Die Waliser Musikerin Cate Le Bon lebt schon länger in L.A., doch ab und zu singt sie noch auf walisisch ihre Stücke. Was zunächst merkwürdig klingt, passt dann aber doch zu ihrer fragil-quirliegen, manchmal düsteren Musik, die mitunter an die Raincoats oder Mary Timony (Helium) erinnert. Einen Hang zum altertümlich-melancholischen Klang hat ihre Musik auch auf ihrem vierten Album „Crab Day“(Turnstile). Der Kölner Filmemacher und Musiker Antonio de Luca, auch bekannt von dem Duo Colorist, dockt in seiner Musik gleichermaßen an akademische Minimal Music wie an popkulturell hergeleitete Drones und Industrial an. Seine elektroakustische Synthese entfaltet eine existentielle Tiefe, mal beruhigend schön, mal beunruhigend nervös, und auch Pathos gibt es in wohldosierter Form (Hauch).
Die erste Compilation von DJ Kozes Label Pampa ist gleich eine Doppel-CD geworden. Darauf findet sich eine feine Auslese von Labelartists und anderen Freunden. Auf 19 Stücken hört man geschmeidigen Techno, zarten House und artverwandte Dinge, die man nicht genau zuordnen kann, von Lawrence, Dntel, Roman Flügel, Ada, Die Vögel, Mount Kimbie, Isolée oder Jamie XX. Der Hamburger Technoproduzent Stimming ist auch vertreten. Er hat gerade mit „Alpe Lusia“ ein eigenes Album veröffentlicht, auf dem er Minimaltechno mit melodiösen Ansätzen und auch mal Gesang zelebriert. Dafür hat er sich für die Produktion doch in einer italienischen Berghütte eingeschlossen. Doch nun geht er an die Öffentlichkeit – am 14.5. ist er im Gewölbe in Köln zu hören. Die Stücke haben trotz ihrer zarten Introvertiertheit auch Clubpotential (Diynamic).
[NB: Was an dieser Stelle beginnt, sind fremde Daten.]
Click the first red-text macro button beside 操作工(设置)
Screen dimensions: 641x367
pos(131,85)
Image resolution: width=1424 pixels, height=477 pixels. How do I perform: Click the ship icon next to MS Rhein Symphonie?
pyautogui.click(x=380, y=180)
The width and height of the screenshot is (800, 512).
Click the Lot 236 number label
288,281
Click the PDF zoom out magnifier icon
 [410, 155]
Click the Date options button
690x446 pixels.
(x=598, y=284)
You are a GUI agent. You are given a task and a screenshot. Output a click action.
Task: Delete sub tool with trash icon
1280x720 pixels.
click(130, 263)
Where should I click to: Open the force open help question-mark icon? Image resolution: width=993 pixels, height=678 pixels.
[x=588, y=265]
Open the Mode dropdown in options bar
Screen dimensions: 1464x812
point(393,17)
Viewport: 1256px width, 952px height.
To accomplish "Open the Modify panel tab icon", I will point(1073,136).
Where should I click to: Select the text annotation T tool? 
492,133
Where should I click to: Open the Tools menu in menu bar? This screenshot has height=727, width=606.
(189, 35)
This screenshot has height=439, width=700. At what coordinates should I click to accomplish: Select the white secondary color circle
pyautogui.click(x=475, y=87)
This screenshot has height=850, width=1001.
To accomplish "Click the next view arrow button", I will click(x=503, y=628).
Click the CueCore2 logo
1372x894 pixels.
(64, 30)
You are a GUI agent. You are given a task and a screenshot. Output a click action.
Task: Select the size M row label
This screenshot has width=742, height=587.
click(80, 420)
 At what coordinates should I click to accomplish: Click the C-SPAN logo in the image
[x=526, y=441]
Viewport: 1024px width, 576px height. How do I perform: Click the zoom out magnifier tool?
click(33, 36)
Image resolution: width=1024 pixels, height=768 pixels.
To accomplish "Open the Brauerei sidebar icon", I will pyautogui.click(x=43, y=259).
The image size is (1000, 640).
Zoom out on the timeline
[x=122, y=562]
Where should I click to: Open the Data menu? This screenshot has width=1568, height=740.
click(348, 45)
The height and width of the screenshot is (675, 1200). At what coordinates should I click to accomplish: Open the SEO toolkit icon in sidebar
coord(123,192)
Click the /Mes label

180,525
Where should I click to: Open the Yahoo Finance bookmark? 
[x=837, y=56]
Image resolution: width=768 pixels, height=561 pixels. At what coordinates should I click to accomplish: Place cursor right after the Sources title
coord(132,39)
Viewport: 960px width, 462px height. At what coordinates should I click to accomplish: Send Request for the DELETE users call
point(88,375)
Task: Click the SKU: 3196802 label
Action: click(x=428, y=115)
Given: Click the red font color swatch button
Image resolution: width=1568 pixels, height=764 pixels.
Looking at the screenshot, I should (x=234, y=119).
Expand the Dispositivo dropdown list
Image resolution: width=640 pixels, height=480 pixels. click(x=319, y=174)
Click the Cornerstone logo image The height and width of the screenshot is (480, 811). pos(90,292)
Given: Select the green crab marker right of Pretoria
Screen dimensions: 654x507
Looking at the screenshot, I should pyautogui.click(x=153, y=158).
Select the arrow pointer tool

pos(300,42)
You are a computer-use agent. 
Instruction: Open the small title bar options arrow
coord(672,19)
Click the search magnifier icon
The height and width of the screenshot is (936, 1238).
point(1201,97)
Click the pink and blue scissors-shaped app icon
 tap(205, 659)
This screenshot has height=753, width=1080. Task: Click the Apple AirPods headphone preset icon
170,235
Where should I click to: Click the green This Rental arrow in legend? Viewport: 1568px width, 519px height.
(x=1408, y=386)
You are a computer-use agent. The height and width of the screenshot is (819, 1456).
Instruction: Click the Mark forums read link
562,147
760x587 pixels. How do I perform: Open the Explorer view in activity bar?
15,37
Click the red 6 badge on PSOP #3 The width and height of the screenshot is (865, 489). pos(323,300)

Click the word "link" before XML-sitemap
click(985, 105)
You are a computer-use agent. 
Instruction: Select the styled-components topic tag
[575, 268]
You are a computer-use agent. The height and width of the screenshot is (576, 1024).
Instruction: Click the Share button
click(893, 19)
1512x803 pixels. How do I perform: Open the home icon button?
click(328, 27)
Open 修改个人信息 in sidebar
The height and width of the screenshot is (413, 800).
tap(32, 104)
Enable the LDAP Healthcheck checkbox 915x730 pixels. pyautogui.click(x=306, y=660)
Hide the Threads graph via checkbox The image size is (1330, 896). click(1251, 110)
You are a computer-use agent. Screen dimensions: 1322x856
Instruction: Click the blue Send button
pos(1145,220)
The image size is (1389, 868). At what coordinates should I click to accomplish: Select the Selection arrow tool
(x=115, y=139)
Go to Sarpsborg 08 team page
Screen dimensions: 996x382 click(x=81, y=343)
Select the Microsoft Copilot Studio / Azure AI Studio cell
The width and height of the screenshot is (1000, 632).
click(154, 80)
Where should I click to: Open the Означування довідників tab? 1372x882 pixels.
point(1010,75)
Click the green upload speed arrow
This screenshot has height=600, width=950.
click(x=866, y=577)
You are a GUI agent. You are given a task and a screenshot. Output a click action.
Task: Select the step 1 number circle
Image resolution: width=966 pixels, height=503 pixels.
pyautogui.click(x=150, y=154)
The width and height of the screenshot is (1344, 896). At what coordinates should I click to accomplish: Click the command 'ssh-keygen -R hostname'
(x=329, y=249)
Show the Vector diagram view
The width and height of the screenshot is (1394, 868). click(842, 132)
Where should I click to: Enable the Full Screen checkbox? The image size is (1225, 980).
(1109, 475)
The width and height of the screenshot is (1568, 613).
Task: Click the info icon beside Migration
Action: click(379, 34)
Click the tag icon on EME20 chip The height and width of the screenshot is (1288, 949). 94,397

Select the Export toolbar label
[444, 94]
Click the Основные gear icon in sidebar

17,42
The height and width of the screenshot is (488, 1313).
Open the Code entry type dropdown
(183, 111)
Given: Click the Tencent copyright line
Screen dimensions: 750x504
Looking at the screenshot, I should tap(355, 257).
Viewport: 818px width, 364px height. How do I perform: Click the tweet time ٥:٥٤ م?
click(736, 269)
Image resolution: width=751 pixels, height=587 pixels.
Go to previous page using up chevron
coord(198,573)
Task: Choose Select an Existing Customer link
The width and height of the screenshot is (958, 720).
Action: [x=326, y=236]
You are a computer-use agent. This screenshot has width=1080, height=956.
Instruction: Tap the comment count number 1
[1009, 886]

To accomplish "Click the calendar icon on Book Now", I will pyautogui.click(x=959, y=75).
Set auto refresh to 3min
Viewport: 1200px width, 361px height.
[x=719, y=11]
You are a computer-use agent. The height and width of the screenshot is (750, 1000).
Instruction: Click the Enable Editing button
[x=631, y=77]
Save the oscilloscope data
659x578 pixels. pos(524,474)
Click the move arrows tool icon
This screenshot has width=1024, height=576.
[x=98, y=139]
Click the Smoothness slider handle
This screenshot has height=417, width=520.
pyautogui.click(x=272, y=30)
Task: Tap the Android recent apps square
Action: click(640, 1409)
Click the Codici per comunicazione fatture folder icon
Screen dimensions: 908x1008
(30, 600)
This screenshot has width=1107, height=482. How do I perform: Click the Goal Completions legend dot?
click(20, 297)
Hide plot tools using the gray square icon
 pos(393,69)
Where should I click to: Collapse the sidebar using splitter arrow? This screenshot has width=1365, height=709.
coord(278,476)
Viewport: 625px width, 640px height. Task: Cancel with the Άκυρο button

In den frühen 80er Jahren war Alfred Hilsberg der Inbegriff für Undergound. 1980 gründete er das Label ZickZack, das mit einem rasanten Output die deutsche New Wave-Szene förderte. Bands wie Abwärts, Einstürzende Neubauten, F.S.K., Wirtschaftswunder, Palais Schaumburg, Die tödliche Doris und viele mehr haben dort unkompliziert, schnell und selbstbestimmt Platten veröffentlichen können. Der Nachteil des libertinären Prinzips: Die Verteilung der Gewinne war etwas nebulös. Nicht derjenige bekam das Geld, dessen Platten gut verkauften, sondern der, der eine Neue machen wollte. Jede vorherige Veröffentlichung finanzierte die folgende. „Das ZickZack-Prinzip“ wird in der gleichnamigen Biografie über Alfred Hilsberg von Autor Christof Meueler genau beschrieben. Es kommen auch zahlreiche Wegbegleiter zu Wort – lobend wie schimpfend. Meueler blickt auch auf Hilsbergs frühe Entwicklung in den 60er und 70er Jahren als Aktivist in diversen K-Gruppen, als Verwalter der Hamburger Film Cooperative um Werner Nekes und Hellmuth Costard und als Dokumentarist der frühen Anti-AKW-Bewegung, bevor ihn Ende 1976 der Punk-Virus infiziert. Nach dem Zusammenbruch der deutschen New Wave-Szene orientiert er sich Mitte der 80er Jahre neu und gründet das Label What's so funny about, wo er mit Cpt. Kirk &, Kolossale Jugend oder Blumfeld Wegbereiter der sogenannten Hamburger Schule veröffentlicht. Und auch heute noch agiert Hilsberg als Label und Musikverlag für Künstler wie Jens Friebe und anderen nach seinen ganz eigenen Prinzipien. Auf 350 Seiten schließt Meueler die Subkultur im Nachkriegsdeutschland mit Hilsbeergs Biografie kurz, erklärt Hintergründe und wird auch mal anekdotisch. Eine Straffung hier und mehr Tiefe dort hätte dem Buch gut getan, aber bei einem so spannenden Stoff liest man das auch so gerne (Heyne Hardcore).